From Bjoern Hassler's website
Jump to: navigation, search

This page explains how to do pragmatic two-way mirroring of two mediawikis.

This isn't a production-ready recipe, but it's a highly experimental proof of concept. While I've documented the steps, I don't really recommend you do this on anything but an experimental mediawiki install. USE AT YOUR OWN RISK!

1 Installation[edit]

The idea is to install the OAI extension on both wikis, the remote-server, and the local-client. It works like this:

  1. Install OAI extension on remote-server. See Mediawiki/OAI mirror/OAIRepository for instructions.
  2. Install a local mediawiki, and install OAI extension on this local mediawiki ("local-client")
  3. Also install:
    • wikisync perl code: This is perl.
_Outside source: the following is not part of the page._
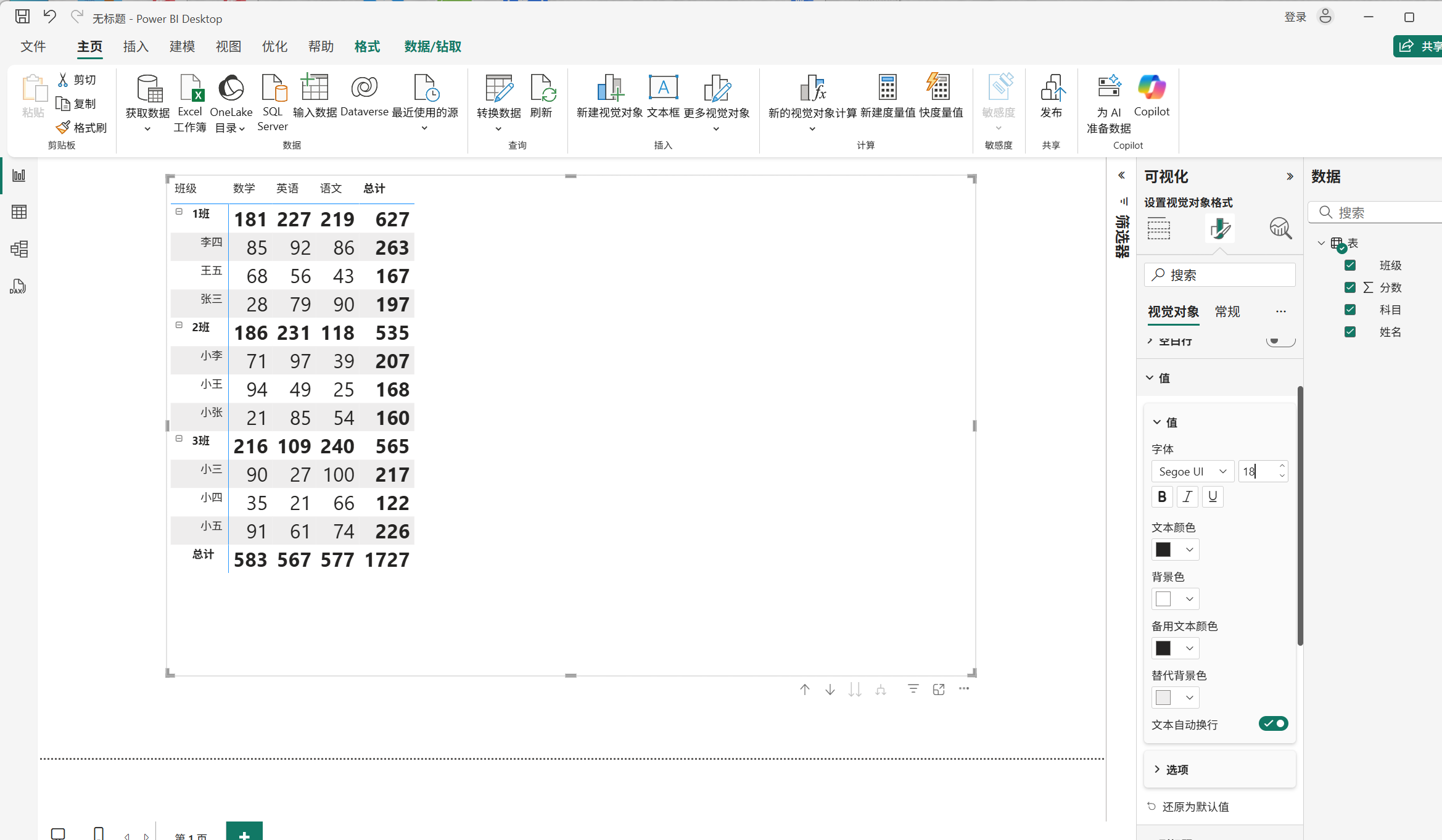Uncheck the 班级 field checkbox
This screenshot has width=1442, height=840.
point(1350,265)
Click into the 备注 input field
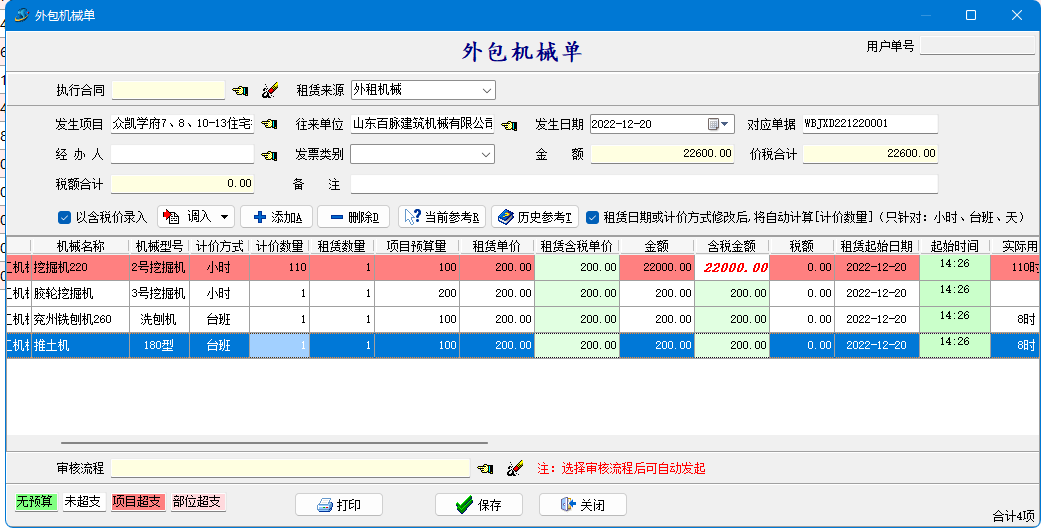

It can be anywhere on your system, but must be able to access the checkpoint code, and the oai updater code (in the oai extension). You need a bunch of perl modules for it.
    • checkpoint code: This is just php, and is easy. It goes into the oai extension directory.
  4. Finally run OAI updater on local-client to pull all data into the local-client

2 Synchronisation[edit]

When you run the wikisync perl code, this happens:

  • The code checks the OAI extension ON THE CLIENT, to see whether there were updates since the last 'checkpoint' (which is recorded in the OAI tables of database)
  • It also check for updates on the server.
  • The updates are compared:
    • If the two sets of modified pages are disjunct, we simply send client-modified pages to the server, and then run the updater. This is fairly straight forward.
    • If there is overlap, diff3 is used to merge changes.
      • If changes merge without conflicts, they are submitted
      • If there are conflicts, a version with conflict markers is submitted, and immediately thereafter a version is submitted where the conflicts are 'quashed'. (This isn't implemented yet, but ideally the users who contributed to such a page locally are notified, e.g. we add a note to their user talk page, letting them know that they need to manually re-instate their conflicting edits.)

3 Issues[edit]

An issue that isn't treated well is page moves: changes that may need to be merged are now in different histories. So we need to detect page moves, and make sure that local changes are merged into the new page, before the move is applied locally.

Ideally this would be packages into an extension, that runs synchronisation from an edit hook, depending on whether connectivity is available

This is a crude and horrendous process, and requires all sorts of tweaking. But for a seasoned php programmer, it shouldn't be too hard to tie all of this down properly.